Objective: The prevalence of coronary artery disease (CAD) in patients with transthyretin amyloid cardiomyopathy (ATTR-CM) remains unknown. We aimed to clarify the prevalence of CAD in patients with ATTR-CM and determine their clinical characteristics.
Method: In this single-center retrospective cross-sectional study, we retrieved the electronic medical records of patients diagnosed with ATTR-CM who were admitted between April 1992 and July 2023. Patients with ATTR-CM were identified using the International Classification of Diseases tenth revision (ICD-10) diagnosis and classified into 3 categories: (1) definite, (2) probable, and (3) possible, based on clinical data including endomyocardial biopsy,
99mTc-PYP scintigraphy, and cardiac magnetic resonance imaging. Cardiac catheterization data and a history of percutaneous coronary intervention (PCI) were reviewed.
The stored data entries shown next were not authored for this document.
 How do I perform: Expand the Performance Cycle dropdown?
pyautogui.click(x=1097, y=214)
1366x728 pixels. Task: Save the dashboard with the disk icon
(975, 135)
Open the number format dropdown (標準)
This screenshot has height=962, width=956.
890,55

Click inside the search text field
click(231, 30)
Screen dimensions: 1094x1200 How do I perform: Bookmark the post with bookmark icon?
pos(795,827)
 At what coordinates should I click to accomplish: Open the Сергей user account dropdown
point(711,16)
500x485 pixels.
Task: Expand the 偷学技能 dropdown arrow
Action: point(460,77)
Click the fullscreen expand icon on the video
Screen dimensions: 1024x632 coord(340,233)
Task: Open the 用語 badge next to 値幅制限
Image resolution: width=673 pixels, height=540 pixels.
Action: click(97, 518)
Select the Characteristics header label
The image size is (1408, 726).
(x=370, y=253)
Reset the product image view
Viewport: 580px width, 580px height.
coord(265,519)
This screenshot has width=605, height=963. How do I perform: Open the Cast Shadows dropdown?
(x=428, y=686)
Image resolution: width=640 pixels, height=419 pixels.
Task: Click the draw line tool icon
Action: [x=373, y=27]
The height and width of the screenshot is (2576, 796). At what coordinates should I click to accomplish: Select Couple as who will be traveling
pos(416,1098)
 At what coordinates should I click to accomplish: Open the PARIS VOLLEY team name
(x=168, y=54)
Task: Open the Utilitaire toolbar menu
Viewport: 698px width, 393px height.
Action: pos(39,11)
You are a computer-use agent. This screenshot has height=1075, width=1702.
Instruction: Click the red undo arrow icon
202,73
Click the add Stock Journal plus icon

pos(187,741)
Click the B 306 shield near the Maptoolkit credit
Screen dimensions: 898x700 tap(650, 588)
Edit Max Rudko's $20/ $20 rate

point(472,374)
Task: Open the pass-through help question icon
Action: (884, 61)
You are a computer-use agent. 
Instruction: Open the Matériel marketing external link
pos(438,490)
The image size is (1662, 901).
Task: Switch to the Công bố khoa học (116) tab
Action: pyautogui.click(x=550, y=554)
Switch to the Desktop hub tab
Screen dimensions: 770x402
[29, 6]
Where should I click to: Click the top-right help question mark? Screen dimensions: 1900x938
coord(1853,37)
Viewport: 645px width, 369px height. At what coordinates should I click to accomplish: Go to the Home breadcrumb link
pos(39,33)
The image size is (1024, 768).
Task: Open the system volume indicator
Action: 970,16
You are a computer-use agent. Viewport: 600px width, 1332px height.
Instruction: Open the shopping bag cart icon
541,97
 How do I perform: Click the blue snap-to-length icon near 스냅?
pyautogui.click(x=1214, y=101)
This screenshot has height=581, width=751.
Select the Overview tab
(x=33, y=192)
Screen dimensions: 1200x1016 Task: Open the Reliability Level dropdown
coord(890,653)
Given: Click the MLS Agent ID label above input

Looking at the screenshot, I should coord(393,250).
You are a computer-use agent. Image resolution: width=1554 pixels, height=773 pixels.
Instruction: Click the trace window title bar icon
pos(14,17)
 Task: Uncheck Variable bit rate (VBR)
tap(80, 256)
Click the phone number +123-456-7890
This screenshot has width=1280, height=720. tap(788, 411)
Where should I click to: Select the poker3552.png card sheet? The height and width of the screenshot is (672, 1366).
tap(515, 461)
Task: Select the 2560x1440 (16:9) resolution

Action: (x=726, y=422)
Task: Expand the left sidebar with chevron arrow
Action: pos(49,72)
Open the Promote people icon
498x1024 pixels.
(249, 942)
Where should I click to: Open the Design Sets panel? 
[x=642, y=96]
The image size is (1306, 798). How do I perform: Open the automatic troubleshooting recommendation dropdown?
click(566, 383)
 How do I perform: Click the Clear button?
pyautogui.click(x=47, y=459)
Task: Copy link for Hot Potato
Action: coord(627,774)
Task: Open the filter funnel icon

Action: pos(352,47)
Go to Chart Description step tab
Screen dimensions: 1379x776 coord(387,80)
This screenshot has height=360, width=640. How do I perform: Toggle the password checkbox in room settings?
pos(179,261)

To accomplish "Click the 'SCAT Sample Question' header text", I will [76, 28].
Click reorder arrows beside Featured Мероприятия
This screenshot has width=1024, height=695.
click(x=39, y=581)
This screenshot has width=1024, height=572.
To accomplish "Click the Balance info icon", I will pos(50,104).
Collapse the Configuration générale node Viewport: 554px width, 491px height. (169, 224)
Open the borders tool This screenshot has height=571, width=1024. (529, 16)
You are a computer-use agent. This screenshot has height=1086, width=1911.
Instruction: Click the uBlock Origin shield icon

Results: Among 80 patients diagnosed with ATTR-CM, 42 underwent a CAD work-up. Of these, 18 (43%) were identified as having CAD. Overall, high-sensitivity troponin I and BNP levels in the chronic phase were 154.5 (80.0–253.1) pg/mL and 446.9 (240.0–719.4) pg/mL, respectively. There were no significant differences in clinical characteristics between the CAD and non-CAD groups. Sixteen patients underwent PCI, and 6 patients were treated for acute coronary syndrome. Comorbidities included atrial fibrillation (n = 12, 67%), a history of hospitalization for heart failure (n = 8, 44%), and bradycardia requiring pacemaker treatment (n = 6, 33%). One patient died in the hospital after PCI.
Conclusions: The presence of CAD may be overlooked in patients with ATTR-CM owing to multiple comorbidities. Clinicians should be aware that CAD may be present in patients with ATTR-CM, similar to the general population.